Actuating true - similar to a conventional spring switch or snap switch. The return spring arrangement can in particular between the

Magnet arrangement and the actuating element to be arranged.

The Haptikeinrichtung can also be assigned a metallic and magnetic - formed from steel - anchor plate, which with the actuating element - this may be formed from plastic - is preferably firmly connected. This anchor plate then ensures that the actuator (together with the anchor plate) attracted by the magnet assembly and thus the haptic feedback can be generated at all.

So the Haptikeinrichtung is driven with a pulse whose duration is less than 50 ms, in particular less than 5 ms. Thus, it is achieved that the operator perceives when pressing the actuating element - upon reaching the activation position - only a single haptic effect or a single "snapping".
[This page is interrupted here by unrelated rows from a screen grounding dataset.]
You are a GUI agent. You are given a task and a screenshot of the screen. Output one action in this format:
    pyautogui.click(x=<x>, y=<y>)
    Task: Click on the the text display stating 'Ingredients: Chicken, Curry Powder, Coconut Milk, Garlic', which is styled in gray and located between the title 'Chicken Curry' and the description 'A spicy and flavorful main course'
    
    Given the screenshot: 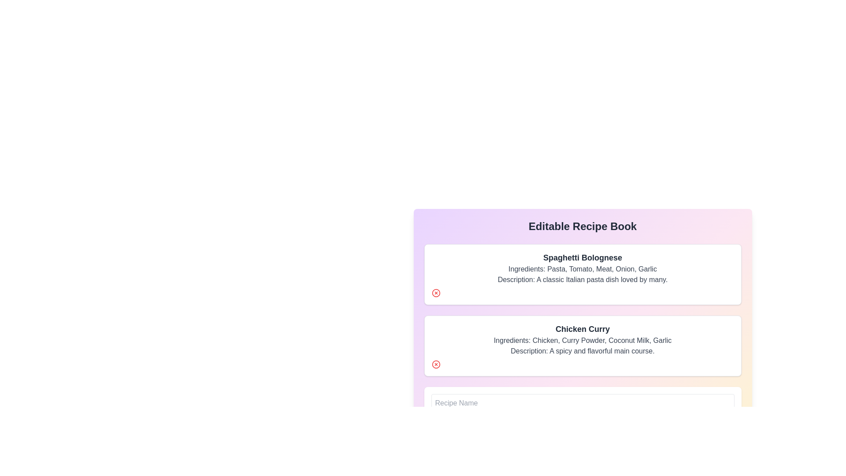 What is the action you would take?
    pyautogui.click(x=582, y=340)
    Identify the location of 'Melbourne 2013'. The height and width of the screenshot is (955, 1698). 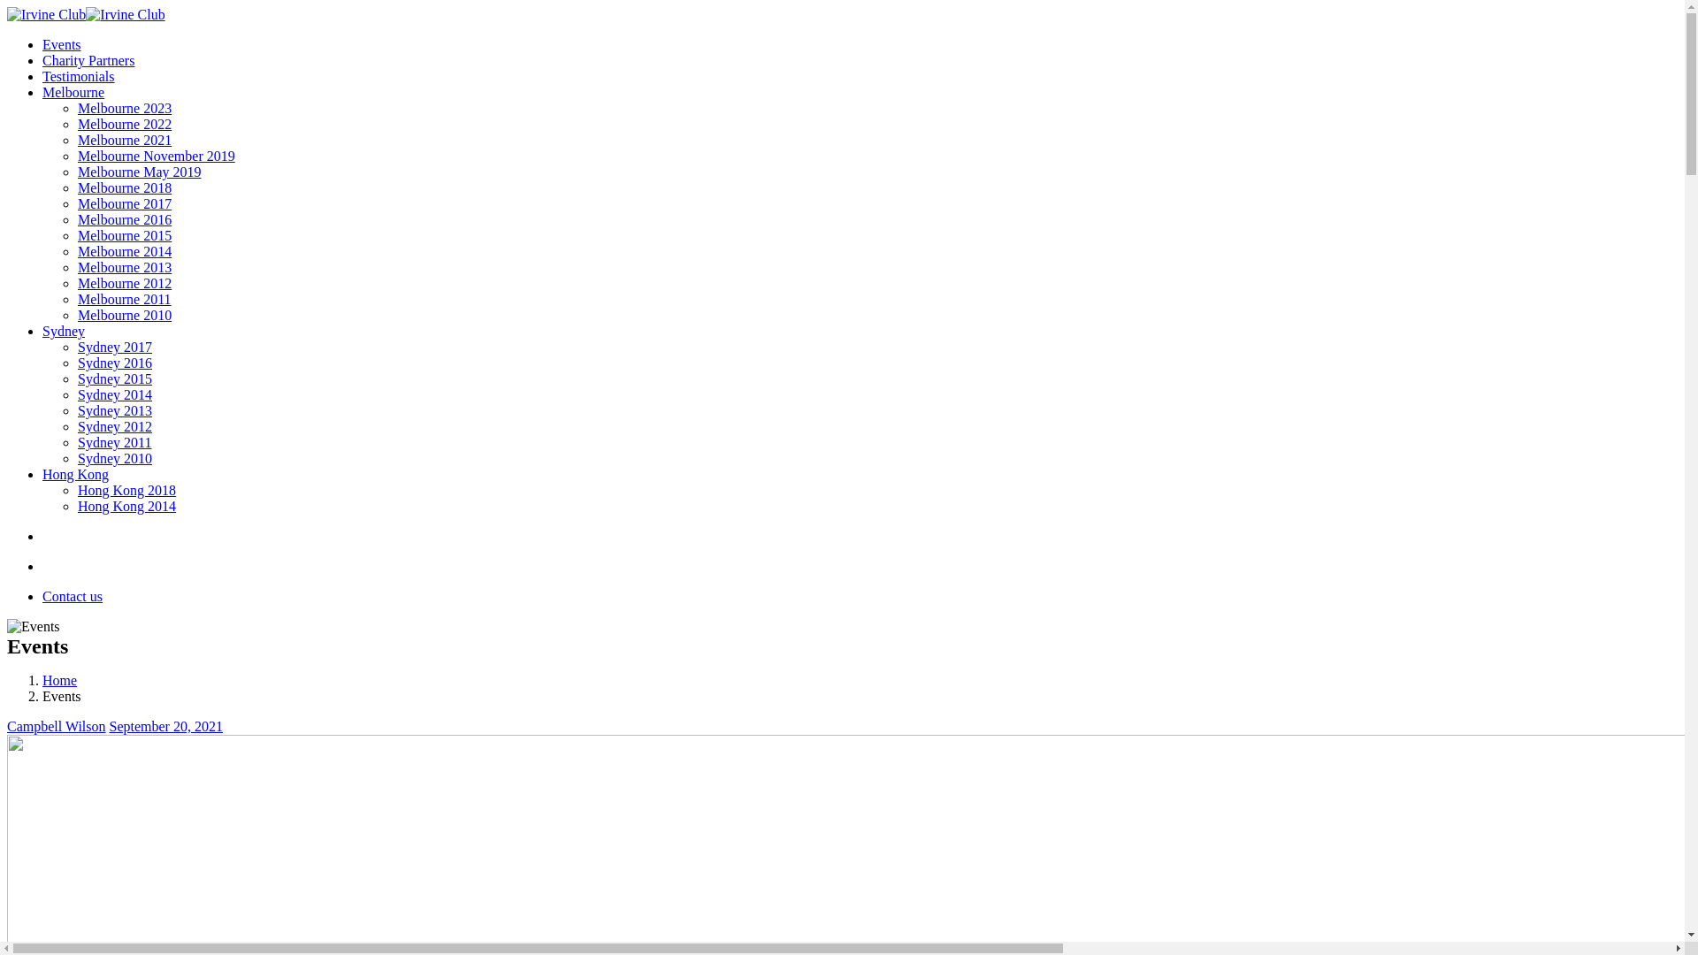
(123, 267).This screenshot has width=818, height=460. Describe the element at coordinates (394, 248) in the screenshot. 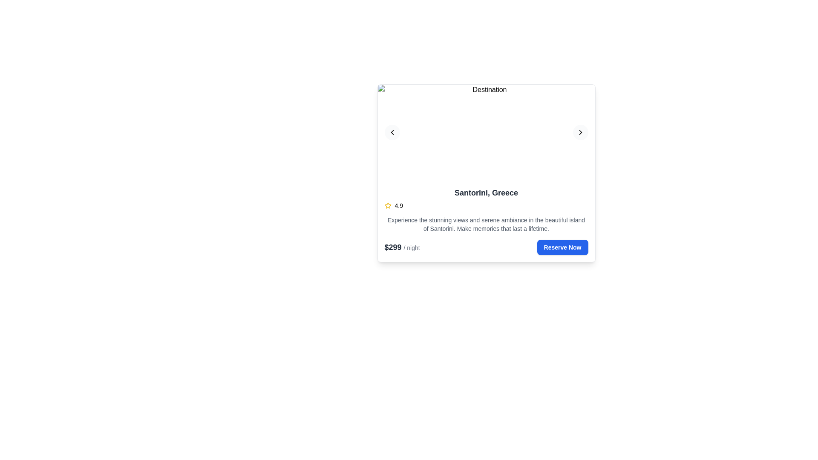

I see `the Text Display showing the price '$299' in bold, large font` at that location.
In particular, the switching off of the haptic device is thus not perceived or only very little. This perception of turning off the haptic device can be further reduced by selecting a falling edge of the pulse longer than its rising edge. The falling edge may for example be longer than 1 ms, in particular longer than 2 ms. For example, the length of the trailing edge may be approximately equal to the length of the maximum of the pulse. Thus, the actuator is gently intercepted when turning off the Haptikeinrichtung, and the operator takes only a single "snap" true, namely after reaching the activation position of the actuating element.
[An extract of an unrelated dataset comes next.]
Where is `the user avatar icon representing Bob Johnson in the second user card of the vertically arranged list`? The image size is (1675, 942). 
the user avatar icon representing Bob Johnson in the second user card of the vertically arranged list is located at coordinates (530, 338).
The pulse of the control signal is thus generated after reaching the activation position of the actuating element, so that in this activation position, the operator perceives a single "snapping." If the actuating element is released, it is preferably moved due to the restoring force in its initial position and thus passes once again the activation position Even after this renewed reaching of the activation position in the return part of the actuating element, a pulse can be delivered to the haptic device and thus a further haptic feedback can be generated, so after the first pulse, a second pulse can be generated again for the actuating element during one and the same actuating operation With to apply the force. The duration of the second pulse may also be less than 50 ms, in particular less than 15 ms, preferably less than 5 ms. The duration of the second pulse is preferably equal to the duration of the first pulse. The

Operator thus takes on the one hand a first "snap" when pressing the

Actuator and on the other hand, a second "snap" (snapback or backsnap) when releasing the actuator true

Actuator as a real snap-action switch, which significantly increases the ease of use of the operating device.
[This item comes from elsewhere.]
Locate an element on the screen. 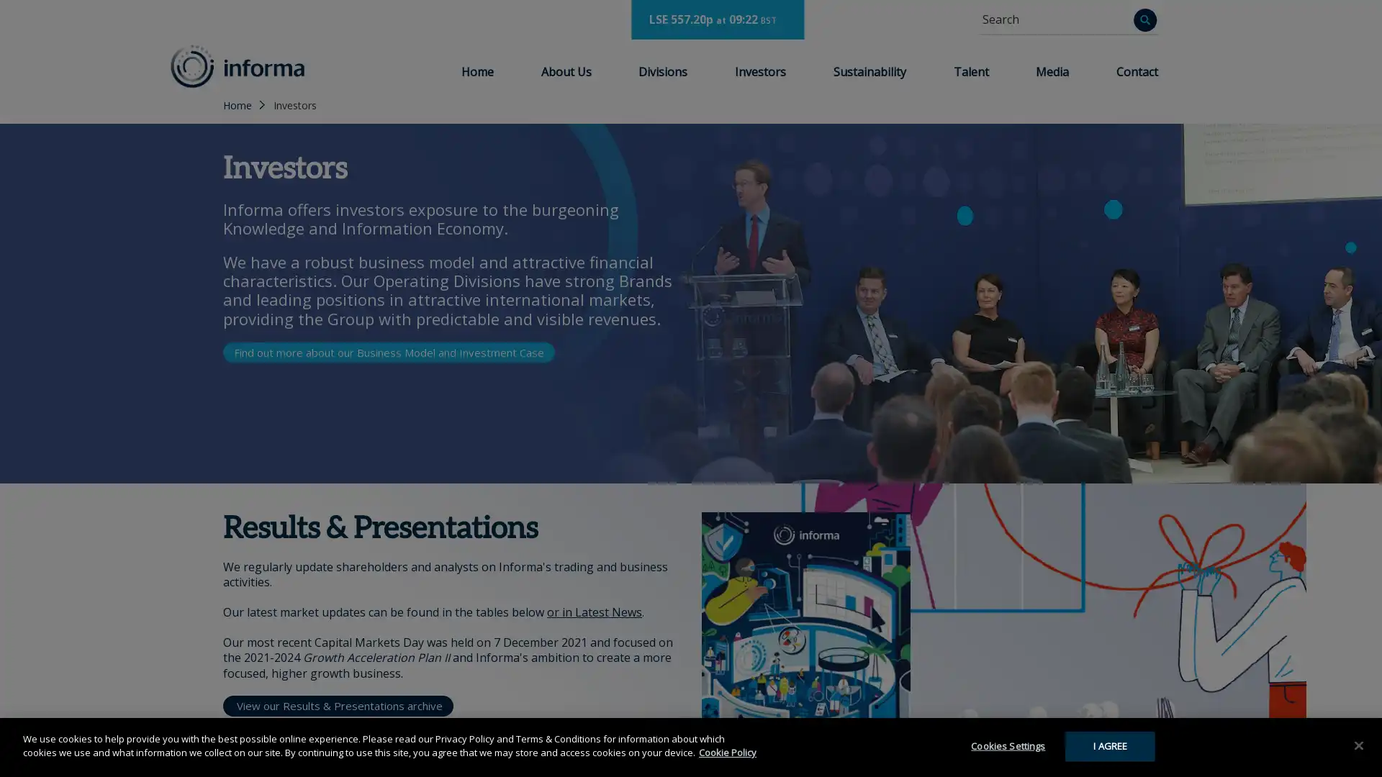 The width and height of the screenshot is (1382, 777). Search is located at coordinates (1144, 20).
The "snapback" is particularly real, if it is at the earliest 20 ms,

in particular 30 ms at the earliest, after the first pulse, that is to say after the first "snap" is generated, so that the second pulse is generated after fulfilling two criteria: the first criterion includes at least 20 ms, in particular at least 30 ms, since the first pulse The second criterion includes that the actuator passes the activation position, namely on the way back to the starting position, in that the time interval between the two

In any event, pulses greater than 20 ms, in particular greater than 30 ms, prevents the two consecutive haptic responses from being perceived as a vibration of the actuator. The perception of the "snapback" can be increased compared to the haptic feedback when pressing the actuator when the amplitude of the second pulse is greater than that of the first pulse.

Even with the second pulse, one of the flanks can be longer than the other. If one were to design the second pulse the same as the first pulse (the falling edge longer than the rising edge), then the operator would press the

Actuator perceive a "click-click." Such a haptic

Feedback is not very real and has little in common with the feel of a conventional snap-action switch. In order to ensure a natural feeling when operating the operation of the actuating element, it is provided in one embodiment that - inversely as in the first pulse - the rising edge of the second pulse is longer than its falling edge. In this way, it is possible to provide an operating device in which the operator perceives a "click-clack" when pressing the actuator, and not a "click-click". The rising edge of the second pulse can be about the same length as the falling edge be the first pulse. It can for example be longer than 1 ms, in particular longer than 2 ms. In particular, the second pulse is designed mirror-symmetrically with respect to the first pulse.

As already stated, the amplitude of the second pulse may be different from the amplitude of the first pulse. In particular, it can be provided that the amplitude of the second pulse is higher than that of the first pulse. Then, the "backslap" when releasing the actuator is perceived stronger than the "snap" (snap) when pressing the actuator. This further increases the user-friendliness of the operating device.

The control unit can superimpose the first pulse-and in particular the second pulse-with an acoustic signal which has a higher frequency and a significantly lower amplitude than the control signal. While the two pulses provide for the application of the force and thus for the movement of the actuating element (snap, backsnap), the acoustic signal causes a high-frequency oscillation of the actuating element with a much lower amplitude and also provides for acoustic effects when operating the actuating element. The acoustic signal may be a periodic signal having at least one frequency, wherein in principle any acoustic signal is conceivable. The acoustic signal may have a frequency spectrum in the audible frequency range. The frequency of the acoustic signal may be, for example, in a frequency range of 1 kHz to 20 kHz. The acoustic signal can be

Rectangular signal or be a sinusoidal signal.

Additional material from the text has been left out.